Our modern healthcare system is characterized by systems that generate unprecedented quantities of data. Estimates are that the average hospital in the US generates more than 667TB of data annually and that as much as 30% of the entire world’s stored data is generated in the health care industry. Despite this deluge of data, its effective use remains an ongoing challenge and meeting the promise of precision medicine—matching each patient to the best therapy based on the unique characteristics of his or her own disease—is far from being realized. While AI and machine learning have often been proposed as a solution, these methods have also failed to deliver on their promise. However, there is hope. Methods that can deal with the complexity of data and impose biologically derived constraints have the potential to dramatically improve our use of the available data and advance both our understanding of disease and our effective delivery of care.

Nov 2, 2020 (Eastern)
9:40am - 10:05am
Pioneering Precision Medicine in Rheumatoid Arthritis

The presentation will discuss the development and commercialization of the first anti-TNF therapy predictive diagnostic test in RA. Scipher Medicine applied its Network Medicine platform to discover and validate TNFi response biomarkers in a large patient population from the Corrona registry.

Nov 2, 2020 (Eastern)
10:10am - 10:27am
Keynote - Artificial Intelligence and Precision Medicine

In this talk we describe various AI enabled clinical solutions with different levels of complexity in terms data requirement and complexity facilitating various decision making processes.
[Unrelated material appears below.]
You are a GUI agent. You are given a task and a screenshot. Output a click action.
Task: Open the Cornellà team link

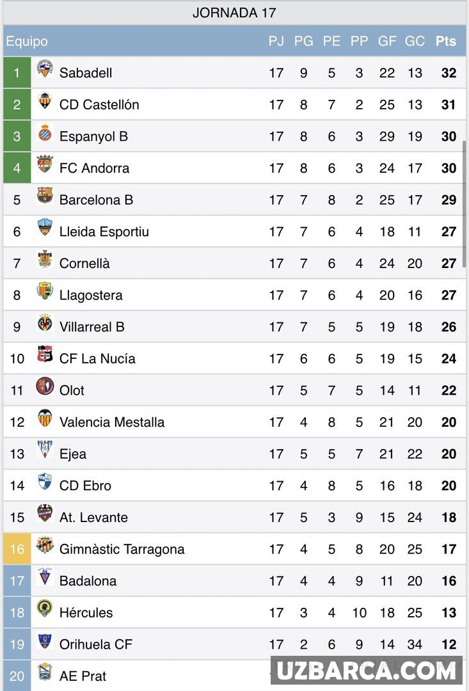tap(84, 264)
These systems are aimed to expand precision medicine, specifically in four areas of improving diagnostic accuracy, reducing unwarranted variations, personalizing when it matters, and advancing therapy outcomes.  

Nov 2, 2020 (Eastern)
10:35am - 11:18am
Keynote - Machine Learning – Getting Up Close and Personal with Precision Medicine: Implications of Single-Subject Studies (S3) for Therapeutic Classifiers

This presentation will review recent innovative translational computational biology and bioinformatics analytics that substantially advanced our accuracy in predicting effect sizes and statistical significance in single-subject studies (S3) when used jointly with machine learning algorithms. S3 can potentially increase clinical trials’ efficiency through reducing clinical trial cohort sizes by more than 50%. Indeed, S3 studies enable paradigm-shifting analytics. Each subject serves as their own case and control, generating significance metrics (pvalues) associated to the magnitude of their altered pathophysiological mechanisms (effect size). These provide substantially smaller and unbiased list of biomechanisms likely relevant to the patient response than conventional machine learning classifier features (inputs).
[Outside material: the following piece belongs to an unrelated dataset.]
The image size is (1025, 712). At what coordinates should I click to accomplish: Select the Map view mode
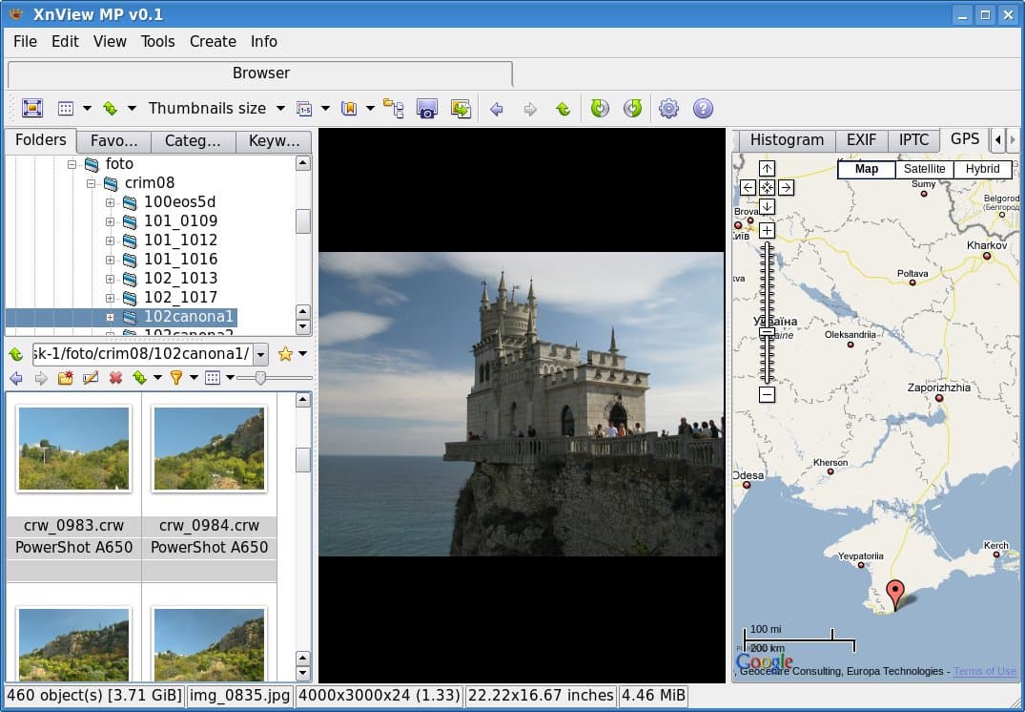pyautogui.click(x=867, y=169)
We will demonstrate the increase accuracy of these principles in simulations of biomarker discovery and in one published clinical trial validation where ML classifiers of therapeutic response can be derived from a small set of twenty subjects and led to identify children prone to asthma exacerbations in another independent validation.

Nov 2, 2020 (Eastern)
11:30am - 11:57am
ML / AI Trends in Diagnostics for 2020 and Beyond

2020 has been another strong year for machine learning and artificial intelligence within healthcare, and the acceleration of progress in ML / AI is clearly going to continue. This presentation will cover 3 major trends that are expected to shape the space in the next decade.  1) ML / AI will augment, not replace providers within the clinical setting.  2)  Both governmental and medical bodies will increase their involvement in providing both guidance and regulation to the use of ML and AI in healthcare.  3) Big tech will continue to influence and disrupt the space through multiple routes.

 
 
Nov 2, 2020 (Eastern)
12:10pm - 1:00pm
Leveraging AI in Digital Pathology to Improve Cancer Phenotyping

Digital pathology is well poised to make significant impacts to the field of precision medicine. In this talk the presenters will discuss the how digital pathology has been employed at Bristol Myers Squibb to extract information from routine pathological specimens in the context of oncology. Recent advances in methodologies will be summarized in regards to end-to-end deep learning with their potential impact on research efforts into solid tumors.

 

Nov 2, 2020 (Eastern)
1:00pm - 1:19pm
Keynote - Transforming the Medical Research Enterprise with Decentralized Clinical Trials

The practice of clinical trials has evolved very little in the past century. New technologies now hold promise for substantial improvements in data, privacy, security, and pace of learning. We describe the implications of mobile phones (edge computing), federated learning, and other new technologies on the research enterprise.